The Lakers was converted from an old Health and Welfare office (irony?) into the Lakers Inn in around 1968 by Alice and Floyd Roselund, who were actually my paternal Great Aunt and Uncle. Was it somehow a normal thing for parents to bring their toddlers into a smoky beer bar in the 1970's or was it just a quirk my family ran with? Regardless, I recall spending more than a few hours there during my early childhood, playing in the corner while my parents, uh, socialized. The memories are pretty vague, save for the unbleachable image of lurid red-orange floor-to-mid-wall shag carpeting (in a bar? what were they thinking?). Still, I am quite sure that everything but that godawful carpet (it has since been covered over with equally-as-taste-questionable wood panels) has remained at least 90% unchanged.

That's not at all a complaint, either. In a town with increasingly fancy-pants drinking spots (Seasons, Splash et al), it's comforting that the only things resembling mod-cons at the Lakers are the televisions and the ATM. They don't have the equipment to accept credit cards and the CD jukebox is comprised of almost entirely tunes one might have expected to hear on the old Wolfman Jack radio show on KVNI back when the bar originally opened. The liquor selection is extremely limited and you won't find anything remotely resembling a microbrew anywhere on premise.

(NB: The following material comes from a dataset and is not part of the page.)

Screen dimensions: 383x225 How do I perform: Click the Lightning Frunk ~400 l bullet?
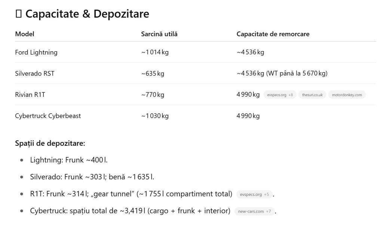coord(69,160)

The random and bizarre collection of bric-a-brac behind the bar is worth the trip alone: a can of "bullshit repellent", a pink velour flocked plastic statue of Jesus Christ, a rubber great white shark, dozens of rather rude but tongue in cheek plastic signs. The bar stools are a bit rickety but have been made very comfortable from decades worth of asses working on them until they're just so. I can't describe the ladies room, but the men's loo is like a weird trip back in time to it's Health and Welfare days decades ago - they still have one of those old roll-up cloth towel rigs to dry your hands on. Uh, no. I'll wipe them on my jeans, thanks.

One thing I remember about the Lakers when my relatives owned it was the preeminence of the "Bud Bunch". I'm not sure exactly what the modus operandi of this group was, but from what I can gather, it was simply a group of bar regulars getting together as often as possible and drinking Budweiser beer until they were as sloppily blotto as possible. Yes, this is my family heritage, and how could I not be proud of such a sparkling legacy? In fact, I'm told the Bud bunch still exists in some form, but I have a feeling that these days, the gatherings are small, early in the day, and involve shots of Ensure and Metamucil in between beers.

The day crowd at the Lakers does primarily consist of very, uh, seasoned  barflys and regulars that have been haunting the place for 40 years or more. However, once the senior citizens clear out in the afternoon, the place transforms into Hipster Central. (Some people seem to have no idea what I mean when I use the word 'hipster' so let's turn to Urban Dictionary so I know we are on the same page: "Hipsters are a subculture of men and women typically in their 20's and 30's that value independent thinking, counter-culture, progressive politics, an appreciation of art and indie-rock, creativity, intelligence, and witty banter.") 

Okay, maybe that's making the Lakers night crowd sound a little more urbane than they really are, but basically they're young folks who like chunky glasses, beards, and flannel who are looking for an unpretentious place to drink booze, shoot pool, and exchange ideas without having to deal with the rich-bitch trendy twenty somethings that haunt places like Splash or the hip-hop rowdies at Baja or the cover-band cheesers at the Iron Horse. In other words, this vintage hole in the wall is my kinda place.

Unpretentious is really the key word when it comes to describing the Lakers Inn - it is what it is, take it or leave it, up yours if you don't like the smoke or the attitude or the lack of entertainment or whatever else. It's one of the last of its kind in our fair berg, and we should treasure its contribution to the fabric of our local culture and cling to the hope of its longevity.